Mutation Support

Normally, Dagger tasks should be functional and "pure": never mutating their inputs, always producing identical outputs for a given set of inputs, and never producing side effects which might affect future program behavior. However, for certain codes, this restriction ends up costing the user performance and engineering time to work around.

Thankfully, Dagger provides the Dagger.@mutable macro for just this purpose. @mutable allows data to be marked such that it will never be copied or serialized by the scheduler (unless copied by the user). When used as an argument to a task, the task will be forced to execute on the same worker that @mutable was called on. For example:

x = remotecall_fetch(2) do
    Dagger.@mutable Threads.Atomic{Int}(0)
end
x::Dagger.Chunk # The result is always a `Chunk`

# x is now considered mutable, and may only be accessed on worker 2:
fetch(Dagger.@spawn Threads.atomic_add!(x, 3)) # Always executed on worker 2
fetch(Dagger.@spawn single=1 Threads.atomic_add!(x, 3)) # SchedulingException

@mutable, when called as above, gain a scope of ProcessorScope(myid()), which means that any processor on that worker is allowed to execute tasks that use the object (subject to the usual scheduling rules).

@mutable also has two other forms, allowing the processor and scope to be manually supplied:

proc1 = Dagger.ThreadProc(myid(), 3)
proc2 = Dagger.ThreadProc(myid(), 4)
scope = Dagger.UnionScope(ExactScope.([proc1, proc2]))
x = @mutable OSProc() scope rand(100)
# x is now scoped to threads 3 and 4 on worker `myid()`

Sharding

@mutable is convenient for creating a single mutable object, but often one wants to have multiple mutable objects, with each object being scoped to their own worker or thread in the cluster, to be used as local counters, partial reduction containers, data caches, etc.

The Shard object (constructed with Dagger.@shard/Dagger.shard) is a mechanism by which such a setup can be created with one invocation. By default, each worker will have their own local object which will be used when a task that uses the shard as an argument is scheduled on that worker. Other shard pieces that aren't scoped to the processor being executed on will not be serialized or copied, keeping communication costs constant even with a very large shard.

This mechanism makes it easy to construct a distributed set of mutable objects which are treated as "mirrored shards" by the scheduler, but require no further user input to access. For example, creating and using a local counter for each worker is trivial:

# Create a local atomic counter on each worker that Dagger knows about:
cs = Dagger.@shard Threads.Atomic{Int}(0)

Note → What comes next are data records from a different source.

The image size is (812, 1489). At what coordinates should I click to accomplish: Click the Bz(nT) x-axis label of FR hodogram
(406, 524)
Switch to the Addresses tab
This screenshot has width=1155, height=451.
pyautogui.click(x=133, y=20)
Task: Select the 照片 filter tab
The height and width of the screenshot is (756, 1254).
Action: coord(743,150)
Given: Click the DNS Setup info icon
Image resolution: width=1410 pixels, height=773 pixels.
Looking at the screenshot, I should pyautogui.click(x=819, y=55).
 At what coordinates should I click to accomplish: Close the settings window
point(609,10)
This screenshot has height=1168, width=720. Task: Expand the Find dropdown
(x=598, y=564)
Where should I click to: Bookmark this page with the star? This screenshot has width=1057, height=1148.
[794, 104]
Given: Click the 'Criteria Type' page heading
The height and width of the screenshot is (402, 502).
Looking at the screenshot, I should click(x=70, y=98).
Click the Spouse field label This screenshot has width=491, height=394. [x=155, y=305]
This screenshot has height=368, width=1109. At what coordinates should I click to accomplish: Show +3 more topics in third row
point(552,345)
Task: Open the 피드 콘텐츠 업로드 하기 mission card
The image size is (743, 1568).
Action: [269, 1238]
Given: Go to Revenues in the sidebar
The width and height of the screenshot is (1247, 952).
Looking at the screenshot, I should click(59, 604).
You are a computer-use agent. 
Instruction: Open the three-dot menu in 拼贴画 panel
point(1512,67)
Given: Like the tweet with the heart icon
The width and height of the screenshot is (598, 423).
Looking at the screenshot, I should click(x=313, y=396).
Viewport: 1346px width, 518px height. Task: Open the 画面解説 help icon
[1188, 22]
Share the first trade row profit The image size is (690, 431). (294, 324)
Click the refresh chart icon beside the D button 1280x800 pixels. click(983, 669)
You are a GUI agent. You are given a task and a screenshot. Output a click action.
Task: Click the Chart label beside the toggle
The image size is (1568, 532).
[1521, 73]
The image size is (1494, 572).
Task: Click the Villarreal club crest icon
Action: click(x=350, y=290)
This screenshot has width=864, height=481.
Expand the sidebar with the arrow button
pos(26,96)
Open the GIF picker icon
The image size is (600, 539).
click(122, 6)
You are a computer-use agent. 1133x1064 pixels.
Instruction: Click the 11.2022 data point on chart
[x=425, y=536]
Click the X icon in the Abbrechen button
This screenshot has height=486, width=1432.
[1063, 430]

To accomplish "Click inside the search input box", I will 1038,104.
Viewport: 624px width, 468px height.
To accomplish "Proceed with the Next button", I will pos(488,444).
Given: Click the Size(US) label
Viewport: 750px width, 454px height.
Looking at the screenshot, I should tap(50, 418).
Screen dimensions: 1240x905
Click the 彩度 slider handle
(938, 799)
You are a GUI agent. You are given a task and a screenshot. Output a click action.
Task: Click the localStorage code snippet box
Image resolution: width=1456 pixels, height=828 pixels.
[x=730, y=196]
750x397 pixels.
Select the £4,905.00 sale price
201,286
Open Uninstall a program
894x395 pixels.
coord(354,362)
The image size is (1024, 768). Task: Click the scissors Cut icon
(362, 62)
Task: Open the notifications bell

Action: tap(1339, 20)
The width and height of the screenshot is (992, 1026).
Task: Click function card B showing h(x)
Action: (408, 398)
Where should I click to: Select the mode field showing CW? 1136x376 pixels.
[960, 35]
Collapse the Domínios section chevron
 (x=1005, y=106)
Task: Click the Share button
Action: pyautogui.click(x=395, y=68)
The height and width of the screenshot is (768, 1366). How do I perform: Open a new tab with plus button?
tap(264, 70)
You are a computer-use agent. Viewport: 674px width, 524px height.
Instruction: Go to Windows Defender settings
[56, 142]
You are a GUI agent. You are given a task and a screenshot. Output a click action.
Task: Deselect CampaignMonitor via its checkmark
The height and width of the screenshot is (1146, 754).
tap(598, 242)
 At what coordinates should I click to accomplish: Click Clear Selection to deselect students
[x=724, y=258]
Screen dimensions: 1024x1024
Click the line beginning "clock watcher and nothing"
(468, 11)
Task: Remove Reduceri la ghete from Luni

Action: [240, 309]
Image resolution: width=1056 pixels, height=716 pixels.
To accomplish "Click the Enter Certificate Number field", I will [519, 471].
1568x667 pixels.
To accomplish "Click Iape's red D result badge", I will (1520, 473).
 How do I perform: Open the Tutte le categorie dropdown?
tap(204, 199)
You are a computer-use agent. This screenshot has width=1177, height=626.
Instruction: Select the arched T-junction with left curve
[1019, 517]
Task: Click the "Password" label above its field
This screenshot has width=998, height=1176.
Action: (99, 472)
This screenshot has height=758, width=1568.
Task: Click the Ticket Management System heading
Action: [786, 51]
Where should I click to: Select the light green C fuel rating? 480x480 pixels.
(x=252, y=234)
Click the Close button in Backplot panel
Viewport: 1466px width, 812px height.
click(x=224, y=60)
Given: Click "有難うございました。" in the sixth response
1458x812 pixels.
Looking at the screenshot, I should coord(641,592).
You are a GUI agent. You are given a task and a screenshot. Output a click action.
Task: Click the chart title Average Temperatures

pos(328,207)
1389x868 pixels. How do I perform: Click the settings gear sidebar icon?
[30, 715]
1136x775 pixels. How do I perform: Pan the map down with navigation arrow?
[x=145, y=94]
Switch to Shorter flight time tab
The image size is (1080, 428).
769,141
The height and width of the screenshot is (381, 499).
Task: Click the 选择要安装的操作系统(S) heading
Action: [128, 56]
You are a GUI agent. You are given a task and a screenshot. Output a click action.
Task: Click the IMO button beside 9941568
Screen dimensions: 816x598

# Let's add `1` to the local counter, not caring about which worker we're on:
wait.([Dagger.@spawn Threads.atomic_add!(cs, 1) for i in 1:1000])

# And let's fetch the total sum of all counters:
@assert sum(fetch.(map(ctr->ctr[], cs))) == 1000

Note that map, when used on a shard, will execute the provided function once per shard "piece", and each result is considered immutable. map is an easy way to make a copy of each piece of the shard, to be later reduced, scanned, etc.

Further details about what arguments can be passed to @shard/shard can be found in Shard Functions.